Havelock Ellis is better known as a pioneering sexologist but I’ve just found this account of a young man with striking synaesthesia from a 1904 edition of the British Journal of Psychiatry
Ellis is apparently recounting a case from a Dr. Ulrich of the ‘Asylum for Epileptics at Zurich’, which I suspect is because he is summarising the original French report for the readers of the BJP.
The patient is described as acquiring epilepsy after catching measles at the age of three and having experiencing ongoing neurological impairment as a result, particularly with memory problems.
However, he does have a striking form of synaesthesia, where the senses become crossed, and the description is appropriately vivid:
From his earliest years voices have had colours to him, and he can hear nothing without a definite colour impression. The colours are very delicate, and transparent, like the colours of the prism; he does not actually see them before his eyes, but seems to hear them at the same time as he sees them. The vowel sounds have the most intense colours, which are here fully described, as well as the colours of musical instruments, cries of animals, etc. Colour hearing is, however, by no means the only form of synaesthesia presented by this subject. All the senses are affected. There is optical synaesthesia, whereby geometrical forms, etc., are coloured, and whereby also colours have faintly marked tastes.

### EXERCISES TO COMPLETE:
**a.** Copy the synaesthesia passage between "Havelock Ellis is" and "with memory problems.", inclusive, and change "measles" to "scarlet fever" in that part.
**b.** Carry the synaesthesia passage on from its last sentence.
The lines after this have nothing to do with the synaesthesia passage.

### MATERIAL PROVIDED:
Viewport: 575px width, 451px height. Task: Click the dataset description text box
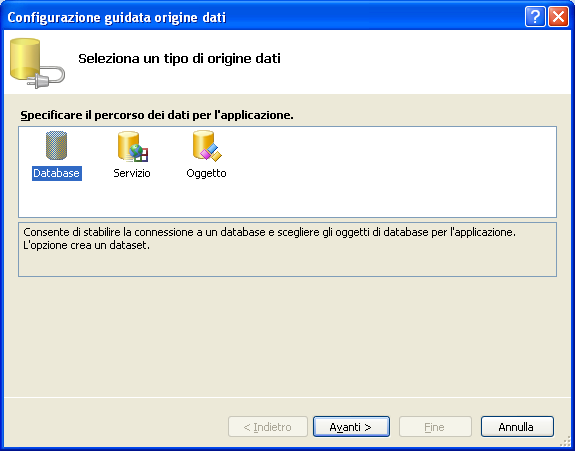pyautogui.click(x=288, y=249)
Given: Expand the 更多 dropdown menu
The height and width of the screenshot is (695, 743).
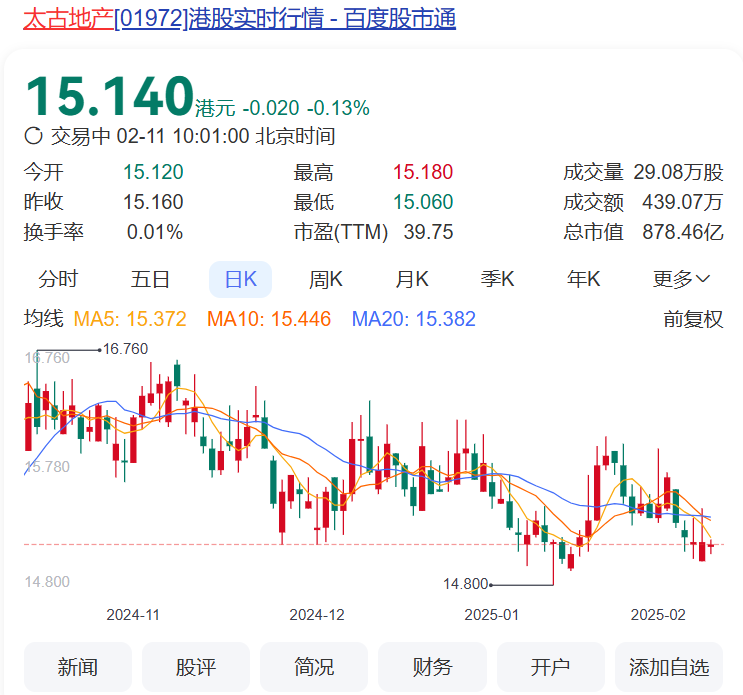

==

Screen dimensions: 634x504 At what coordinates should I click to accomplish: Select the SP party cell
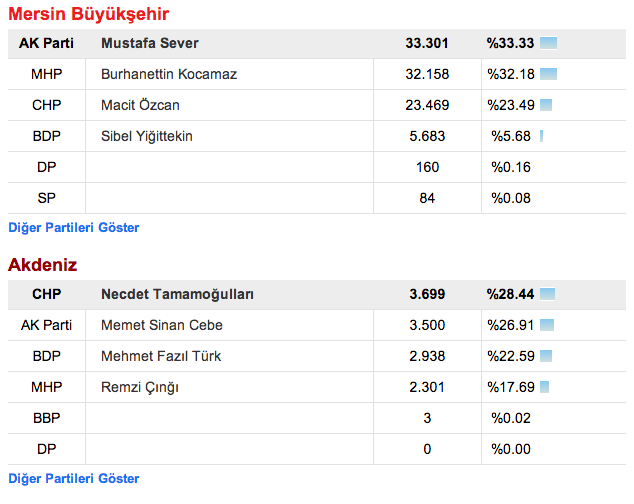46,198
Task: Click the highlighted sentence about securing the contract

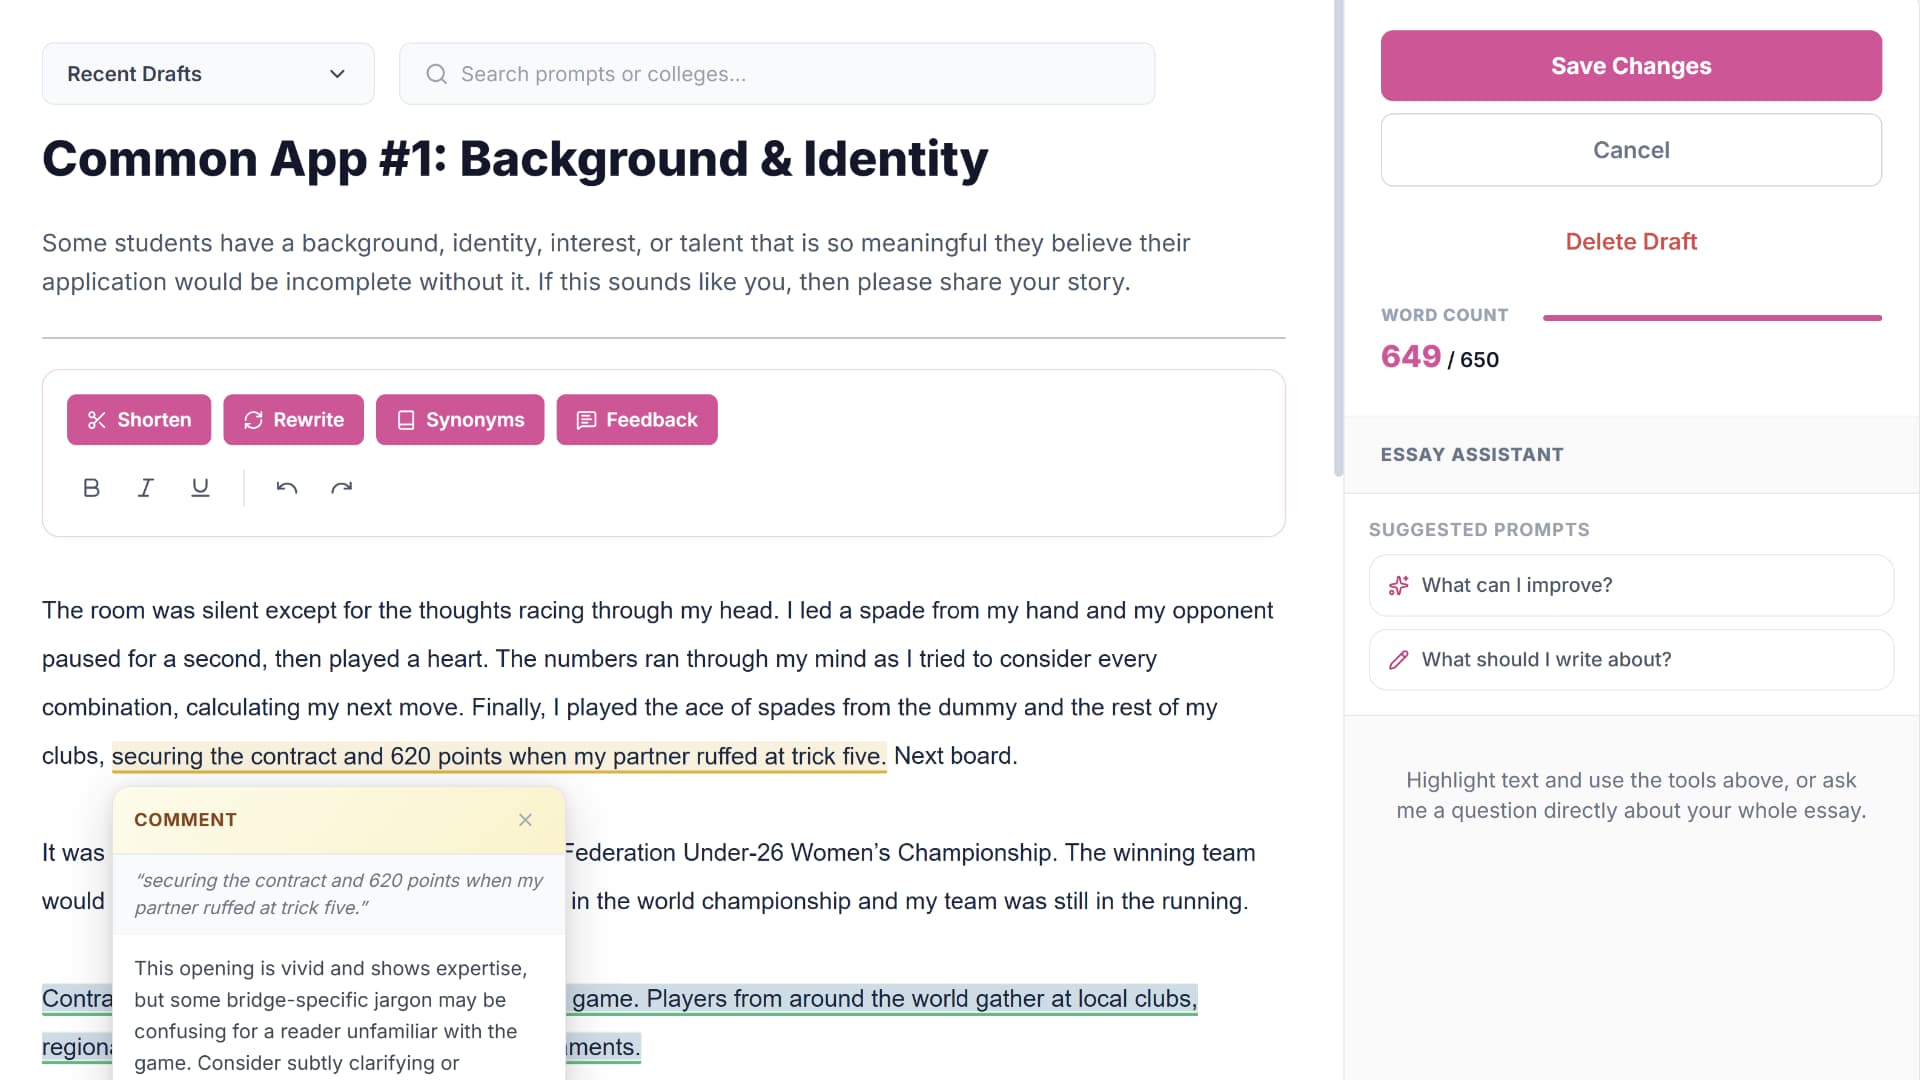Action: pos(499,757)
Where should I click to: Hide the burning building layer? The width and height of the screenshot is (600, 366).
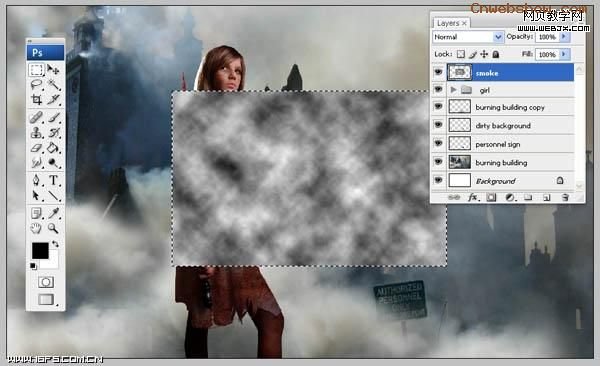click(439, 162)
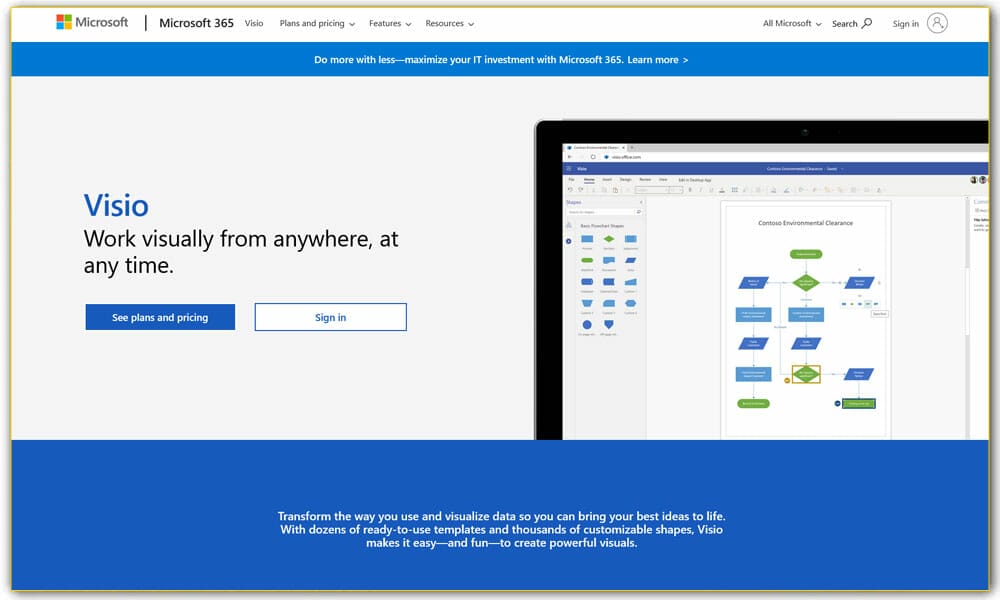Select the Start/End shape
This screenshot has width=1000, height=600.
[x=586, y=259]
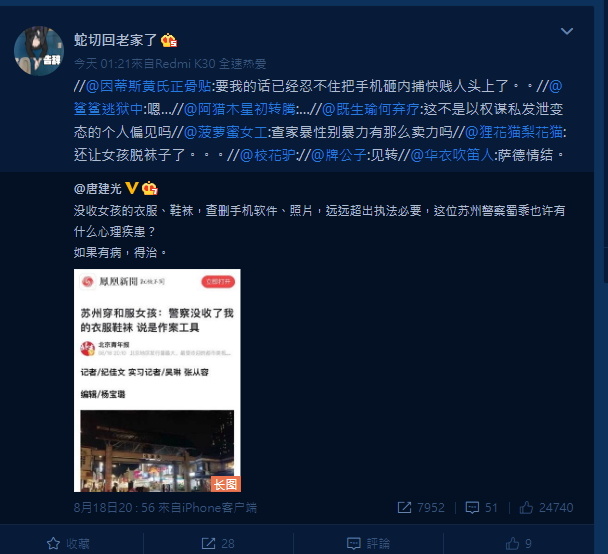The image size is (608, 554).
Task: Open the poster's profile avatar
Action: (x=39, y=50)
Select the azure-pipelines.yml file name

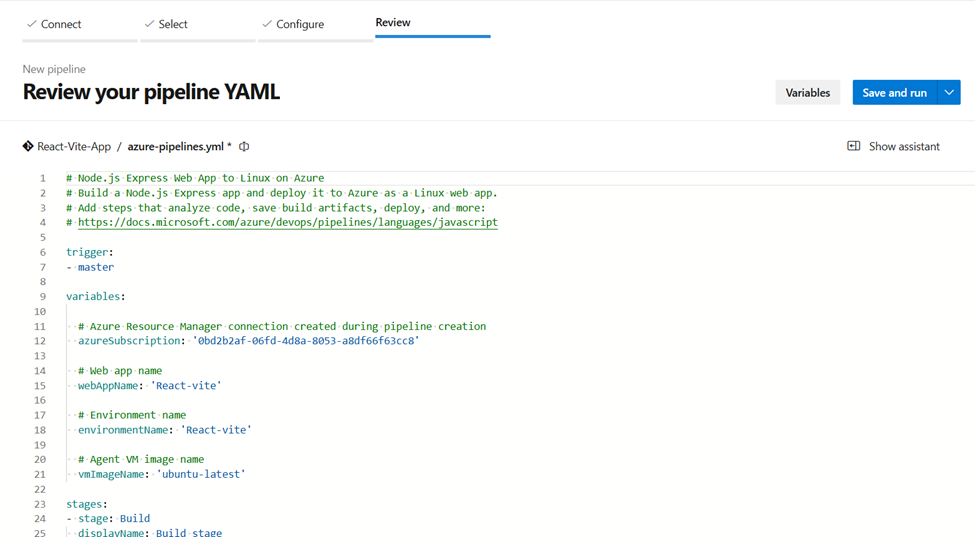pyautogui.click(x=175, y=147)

--

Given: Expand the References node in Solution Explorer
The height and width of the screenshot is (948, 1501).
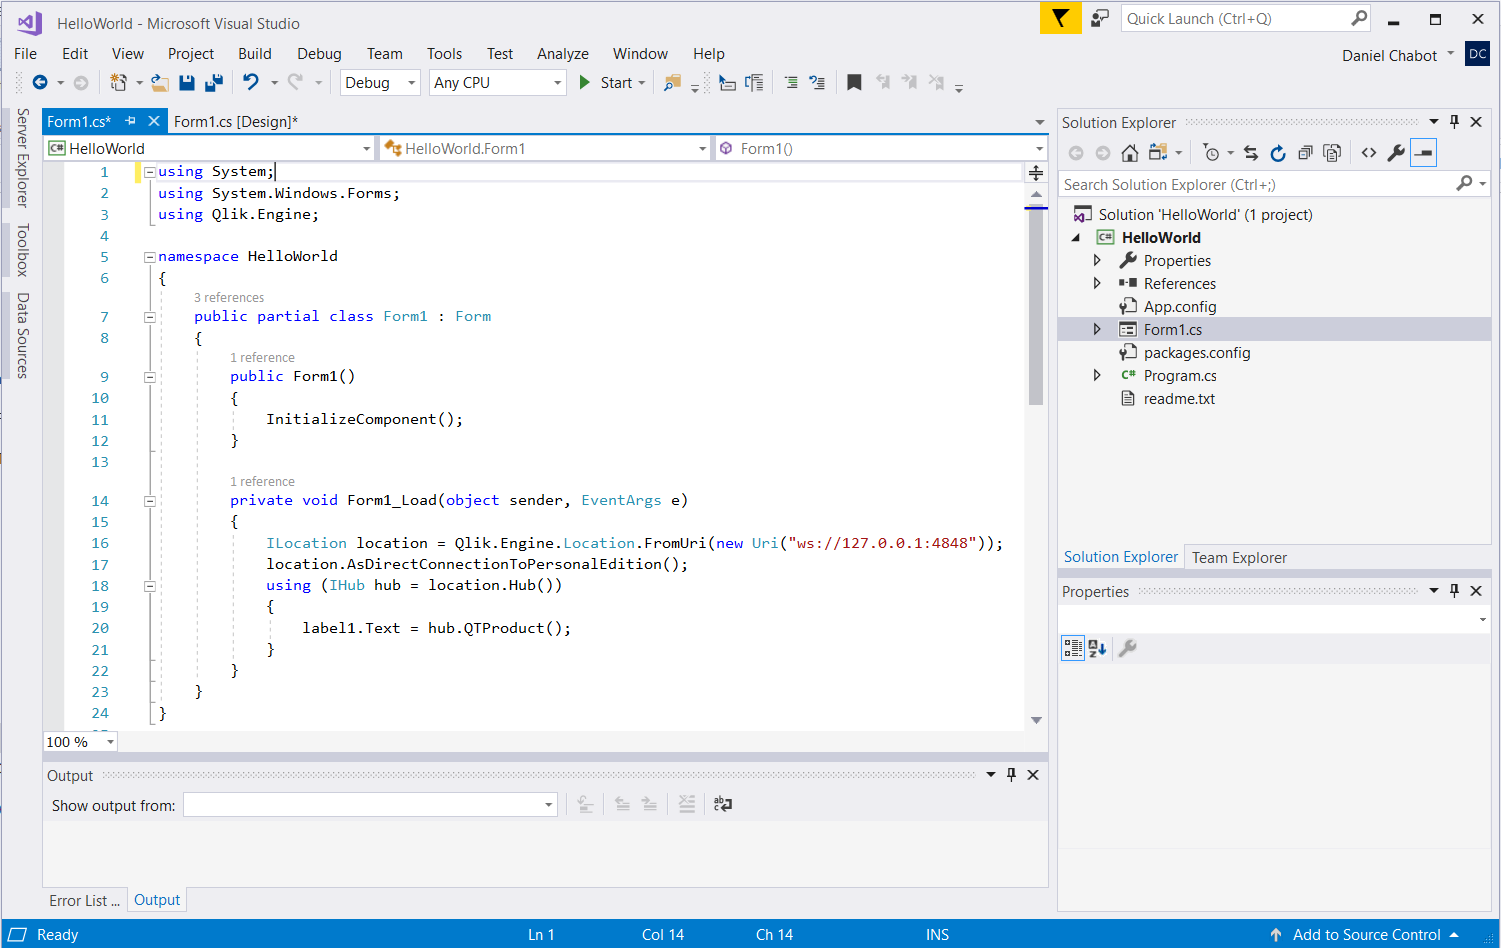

### TASK-BY-TASK ANSWERS:
**a.**
Havelock Ellis is better known as a pioneering sexologist but I’ve just found this account of a young man with striking synaesthesia from a 1904 edition of the British Journal of Psychiatry
Ellis is apparently recounting a case from a Dr. Ulrich of the ‘Asylum for Epileptics at Zurich’, which I suspect is because he is summarising the original French report for the readers of the BJP.
The patient is described as acquiring epilepsy after catching scarlet fever at the age of three and having experiencing ongoing neurological impairment as a result, particularly with memory problems.

**b.**
There is, again, olfactory synaesthesia, by which odours produce colours; gustatory synaesthesia, by which tastes produce colours; and similarly tactile synaesthesia, and synaesthesia produced by painful impressions. There is finally a reciprocity of synaesthesia, by which colours recall the sensations with which they are associated. Among the points to be noted are that pains produce sensations of taste and also of temperature, while heat sensations produce sensations of vision and also of taste, and olfactory stimuli produce both visual and taste sensations…
The phenomena are most vivid after a quick succession of fits, and at such times it occasionally happens that there is some slight mental disturbance, and the patient fancies he is bewitched by the colours. Ulrich believes that all the synaesthesias so far known are combined in the person of his subject.
Although Ellis is one of the founders of sexology, he admitted in his autiobiography that he was impotent until the age of 60.
Link to entry in the British Journal of Psychiatry archive.
Impotent *until* the age of 60? That’s strange. Did he say why?